Anyone hoping to ride one of the new jets is going to have to wait awhile. The first ones won’t come on line until 2016.

An excerpt from the airline’s press release:

United expects to take delivery of the aircraft between 2016 and 2019; at the same time it will retire its international Boeing 747s and 767s. These 50 new aircraft will reduce the average seat count by about 19 percent compared to the aircraft they will replace, and by about 10 percent when averaged over the entire international fleet. With the Airbus A350 powered by the Rolls Royce Trent XWB engine, and the Boeing 787 powered by either the Rolls Royce Trent 1000 or the GE GEnx, United estimates it will reduce its fuel costs and carbon emissions from the 50 aircraft by about 33 percent. Additionally, the company expects average lifetime maintenance costs for the new aircraft to be approximately 40 percent lower per available seat mile than the aircraft that will be retired.

The new aircraft will open up new revenue opportunities for United as the smaller size, longer range, and lower operating costs of these aircraft allow the company to profitably serve a broader range of international destinations.
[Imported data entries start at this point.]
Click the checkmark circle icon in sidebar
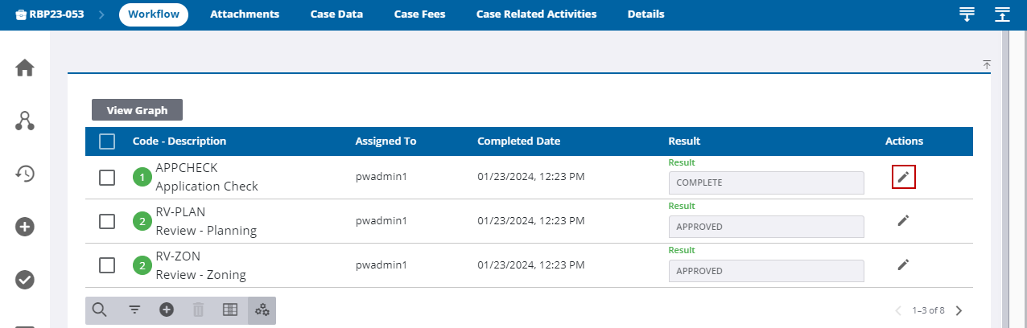This screenshot has height=328, width=1027. (x=25, y=279)
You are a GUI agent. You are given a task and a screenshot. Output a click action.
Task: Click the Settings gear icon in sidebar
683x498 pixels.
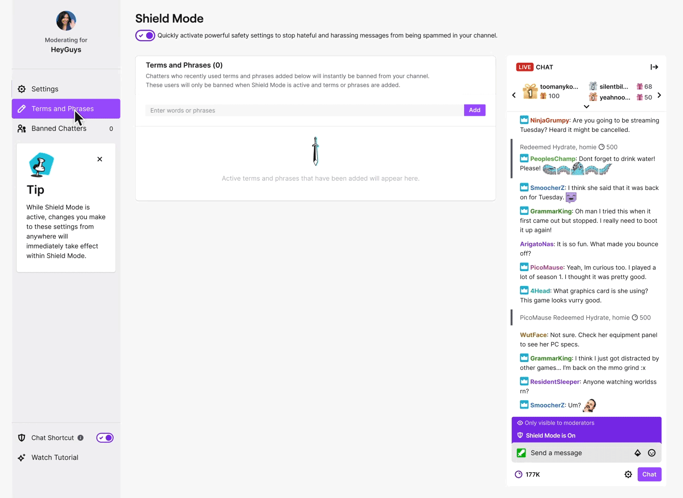click(x=22, y=89)
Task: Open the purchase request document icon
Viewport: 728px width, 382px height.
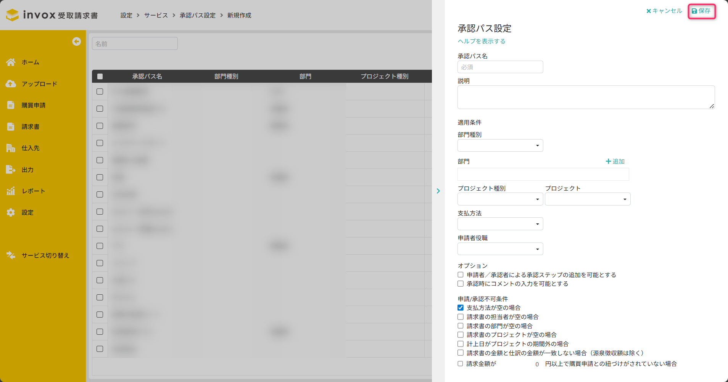Action: coord(11,105)
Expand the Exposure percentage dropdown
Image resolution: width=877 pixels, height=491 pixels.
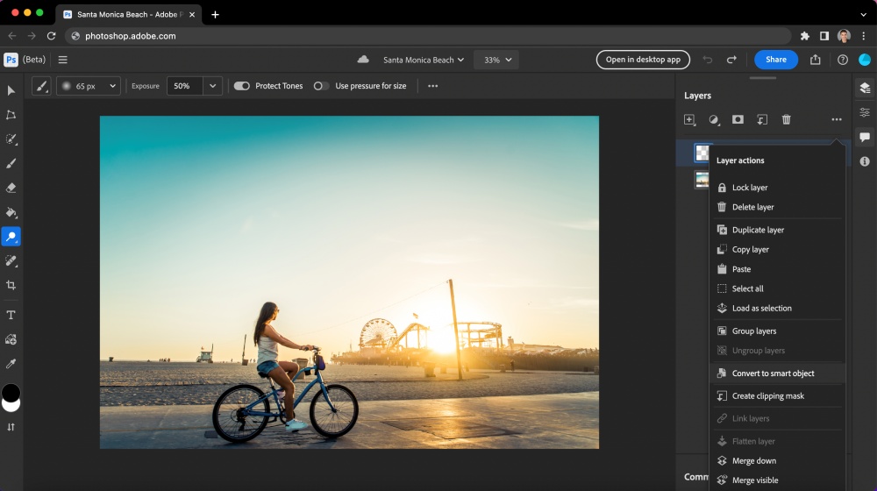pyautogui.click(x=213, y=86)
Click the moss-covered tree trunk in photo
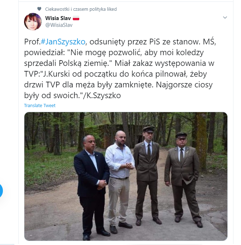This screenshot has width=241, height=245. click(x=201, y=141)
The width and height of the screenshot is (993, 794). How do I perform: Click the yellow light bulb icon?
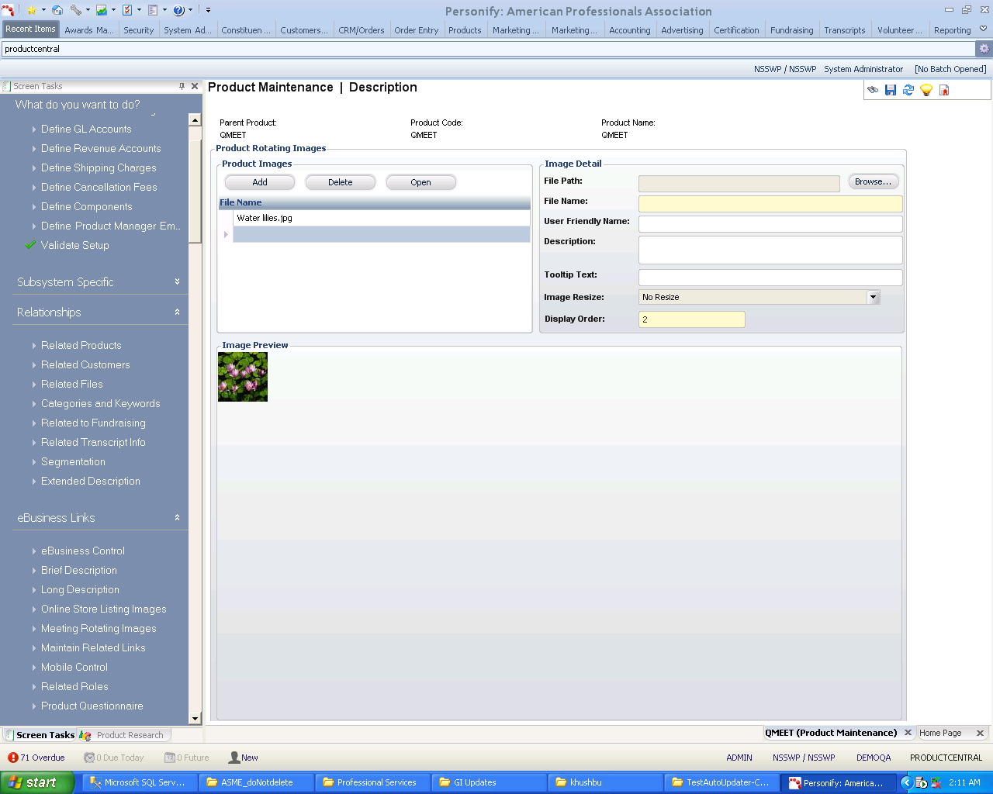tap(926, 90)
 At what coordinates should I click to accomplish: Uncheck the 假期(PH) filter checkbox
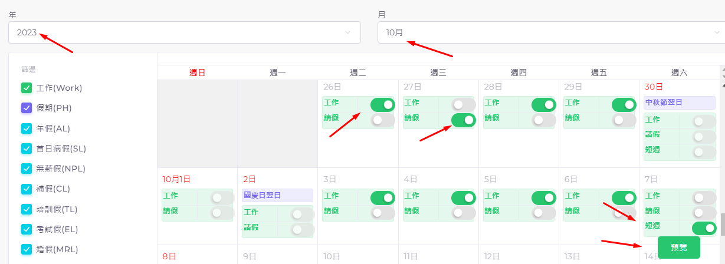(x=26, y=108)
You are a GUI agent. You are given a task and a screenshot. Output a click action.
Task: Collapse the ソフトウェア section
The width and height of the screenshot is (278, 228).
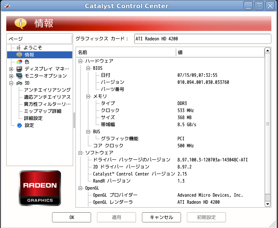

The A350 has a range 11 percent greater than the current B747, and the B787 has a range 32 percent greater than the current B767.

Both new aircraft offer significant improvements to the customer experience, including larger windows, more overhead bin space and improved lighting, among other features.


Interesting to note that while they are widebodies, how would the various seat configurations compare to their current configs on the B747. Are they going to drop seat capacity for frequency of the flights?


Psst…25 to BA, 25 to Airbus…


My bad. corrected.


Just curious - why did UAL buy the 787 and A350? I thought those aircraft were direct competitors and thus were very similar.

The truth of the matter was that I wanted them to buy A380’s.

It doesn’t make any sense at all. They are two aircraft that are similar to each other. Neither has flown yet (although the 787 may fly in the next few days).

Some of the models in the middle overlap, but not all of them.
A350 doesn’t have a model small enough to replace the B767 on thinner routes, so they bought the 787-8. B787 doesn’t have a model big enough to replace the bigger widebodies so they bought the A350-900. It is a bit strange though, I expected them to go for the A350-1000 as a B744 replacement rather than the -900 which makes a nice 777-200 replacement.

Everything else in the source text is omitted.